O passageiro Fred Hagen discordou, descrevendo Rush como um “homem brilhante”.
“Stockton fez um esforço muito consciente e astuto para manter uma cultura de segurança perceptível em torno de um ambiente de alto risco.”

As autoridades dos EUA sabiam das preocupações de segurança
O ex-funcionário David Lochridge estava tão preocupado com Titan que recorreu à Administração de Segurança e Saúde Ocupacional (OSHA).
Este é o órgão governamental dos EUA que define e aplica os padrões de segurança no local de trabalho.
A correspondência revela que ele forneceu informações extensas sobre os problemas do submarino – e foi colocado no esquema de proteção a testemunhas de denunciantes da OSHA.
Mas ele disse que a OSHA foi lenta e não agiu e, após aumentar a pressão dos advogados da Oceangate, desistiu do caso e assinou um acordo de não divulgação.
Ele disse na audiência: “Acredito que se a OSHA tivesse tentado investigar a gravidade das preocupações que levantei em várias ocasiões, esta tragédia poderia ter sido evitada”.
As regras de subsegurança precisam mudar

Os submarinos de alto mar podem ser submetidos a uma extensa avaliação de segurança por organizações marítimas independentes, como o American Bureau of Shipping (ABS) ou a DNV (uma organização de acreditação global com sede na Noruega).
Quase todas as operadoras concluem este processo de certificação, mas a Oceangate optou por não fazê-lo para a Titan. Na audiência, alguns especialistas do setor pediram que se tornasse obrigatório.
“Acho que, enquanto insistirmos na certificação como um requisito para a continuação da exploração humana ocupada no mar profundo, poderemos evitar esses tipos de resultados trágicos”, disse Patrick Lahey, CEO dos submarinos Triton.
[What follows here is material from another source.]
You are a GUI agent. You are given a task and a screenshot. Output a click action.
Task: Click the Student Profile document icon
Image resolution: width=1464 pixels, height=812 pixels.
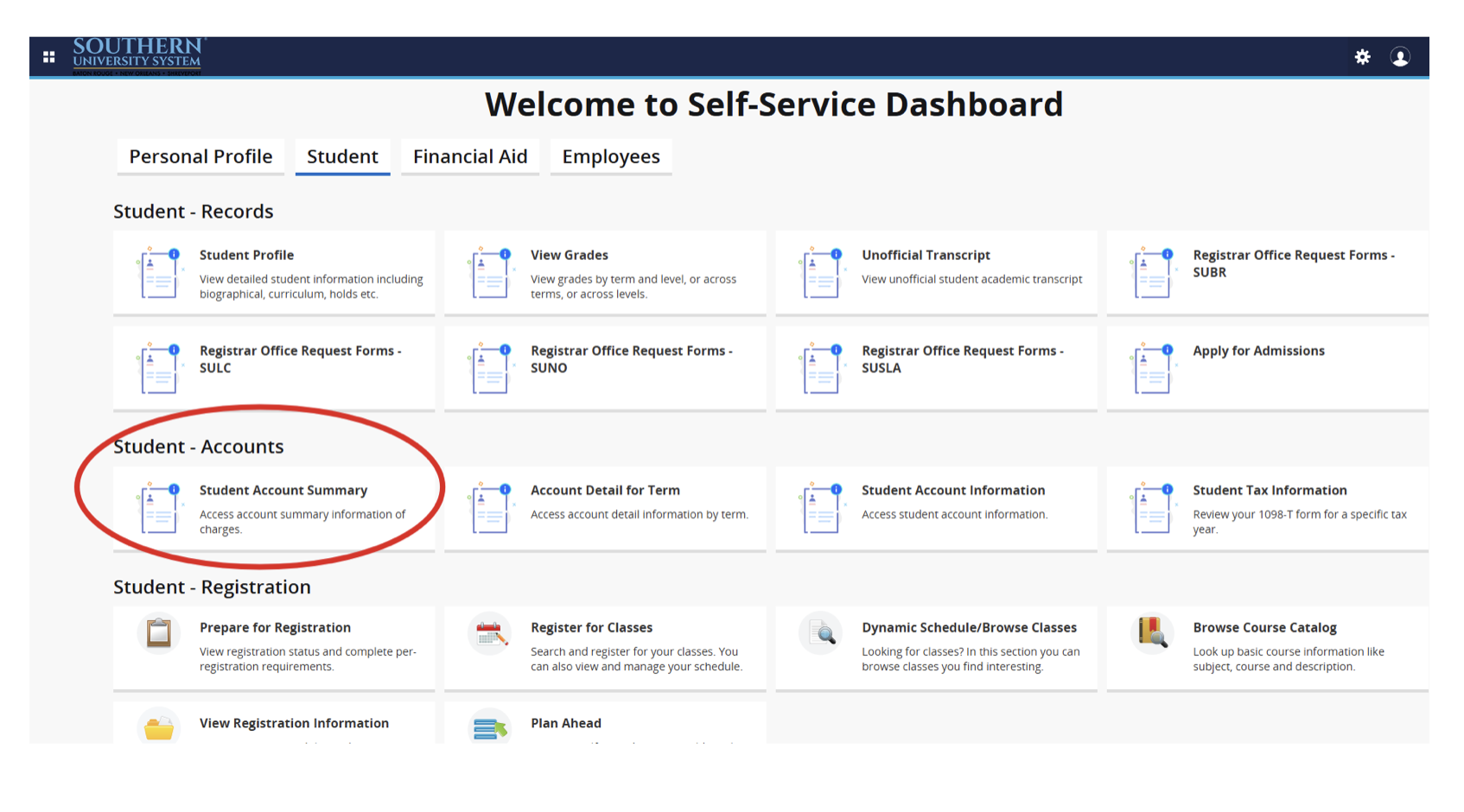point(159,273)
A história ainda não acabou
As testemunhas presentes na audiência incluíam ex-funcionários da Oceangate, passageiros pagantes que fizeram mergulhos no submarino, especialistas do setor e pessoas envolvidas nos esforços de busca e resgate.
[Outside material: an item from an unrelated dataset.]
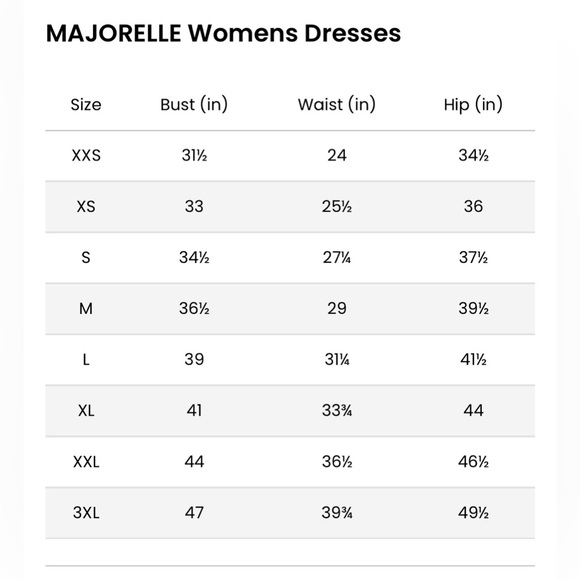
Task: Click the 46½ hip value for XXL
Action: pos(473,462)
Mas algumas pessoas importantes estavam visivelmente desaparecidas.
A esposa de Rush, Wendy, que era diretora de comunicações da Oceangate e desempenhava um papel central na empresa, não compareceu. Nem o diretor de operações e subpiloto Scott Griffith ou o ex-contra-almirante da Guarda Costeira dos EUA John Lockwood, que estava no conselho da Oceangate.
As razões das suas ausências não foram divulgadas e a sua versão dos acontecimentos permanece desconhecida.
A Guarda Costeira dos EUA irá agora elaborar um relatório final com o objectivo de evitar que uma catástrofe como esta volte a acontecer.
Mas a história não terminará aí.
Podem ocorrer processos criminais. E ações judiciais privadas também – a família do mergulhador francês PH Nargeolet já está processando mais de US$ 50 milhões.
As repercussões desta tragédia no fundo do mar provavelmente continuarão por muitos anos.